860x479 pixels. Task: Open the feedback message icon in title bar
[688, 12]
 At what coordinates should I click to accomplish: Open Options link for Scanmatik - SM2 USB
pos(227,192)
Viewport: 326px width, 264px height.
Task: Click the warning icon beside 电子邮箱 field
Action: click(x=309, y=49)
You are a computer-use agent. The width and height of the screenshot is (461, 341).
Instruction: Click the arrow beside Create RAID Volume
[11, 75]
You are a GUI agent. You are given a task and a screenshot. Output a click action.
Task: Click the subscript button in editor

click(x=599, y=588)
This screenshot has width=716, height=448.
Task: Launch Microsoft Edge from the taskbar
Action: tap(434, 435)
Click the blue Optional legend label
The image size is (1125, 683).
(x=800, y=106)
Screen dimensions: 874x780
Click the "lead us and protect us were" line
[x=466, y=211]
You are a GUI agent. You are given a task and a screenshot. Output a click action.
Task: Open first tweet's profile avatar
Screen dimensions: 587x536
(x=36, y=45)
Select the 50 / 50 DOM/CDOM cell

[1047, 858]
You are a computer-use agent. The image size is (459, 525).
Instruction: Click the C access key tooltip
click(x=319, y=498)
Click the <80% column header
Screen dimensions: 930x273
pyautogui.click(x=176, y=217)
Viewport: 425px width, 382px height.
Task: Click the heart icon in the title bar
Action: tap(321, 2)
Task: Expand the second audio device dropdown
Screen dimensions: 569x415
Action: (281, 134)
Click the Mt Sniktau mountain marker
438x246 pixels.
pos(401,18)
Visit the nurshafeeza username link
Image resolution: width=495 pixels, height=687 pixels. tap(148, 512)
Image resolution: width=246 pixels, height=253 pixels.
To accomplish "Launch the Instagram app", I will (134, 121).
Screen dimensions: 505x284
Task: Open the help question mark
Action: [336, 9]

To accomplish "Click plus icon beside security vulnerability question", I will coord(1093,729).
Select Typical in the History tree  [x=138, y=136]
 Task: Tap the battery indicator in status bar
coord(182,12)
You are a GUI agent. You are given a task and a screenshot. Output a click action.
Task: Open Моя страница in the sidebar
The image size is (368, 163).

Problem to solve: The answer should be the entries, given again without a single difference.

Exercise answer:
860x479 pixels. Task: Open the feedback message icon in title bar
[688, 12]
 At what coordinates should I click to accomplish: Open Options link for Scanmatik - SM2 USB
pos(227,192)
Viewport: 326px width, 264px height.
Task: Click the warning icon beside 电子邮箱 field
Action: click(x=309, y=49)
You are a computer-use agent. The width and height of the screenshot is (461, 341).
Instruction: Click the arrow beside Create RAID Volume
[11, 75]
You are a GUI agent. You are given a task and a screenshot. Output a click action.
Task: Click the subscript button in editor

click(x=599, y=588)
This screenshot has width=716, height=448.
Task: Launch Microsoft Edge from the taskbar
Action: tap(434, 435)
Click the blue Optional legend label
The image size is (1125, 683).
(x=800, y=106)
Screen dimensions: 874x780
Click the "lead us and protect us were" line
[x=466, y=211]
You are a GUI agent. You are given a task and a screenshot. Output a click action.
Task: Open first tweet's profile avatar
Screen dimensions: 587x536
(x=36, y=45)
Select the 50 / 50 DOM/CDOM cell

[1047, 858]
You are a computer-use agent. The image size is (459, 525).
Instruction: Click the C access key tooltip
click(x=319, y=498)
Click the <80% column header
Screen dimensions: 930x273
pyautogui.click(x=176, y=217)
Viewport: 425px width, 382px height.
Task: Click the heart icon in the title bar
Action: tap(321, 2)
Task: Expand the second audio device dropdown
Screen dimensions: 569x415
Action: (281, 134)
Click the Mt Sniktau mountain marker
438x246 pixels.
pos(401,18)
Visit the nurshafeeza username link
Image resolution: width=495 pixels, height=687 pixels. tap(148, 512)
Image resolution: width=246 pixels, height=253 pixels.
To accomplish "Launch the Instagram app", I will (134, 121).
Screen dimensions: 505x284
Task: Open the help question mark
Action: [336, 9]

To accomplish "Click plus icon beside security vulnerability question", I will coord(1093,729).
Select Typical in the History tree  [x=138, y=136]
 Task: Tap the battery indicator in status bar
coord(182,12)
You are a GUI agent. You are given a task and a screenshot. Output a click action.
Task: Open Моя страница in the sidebar
The image size is (368, 163).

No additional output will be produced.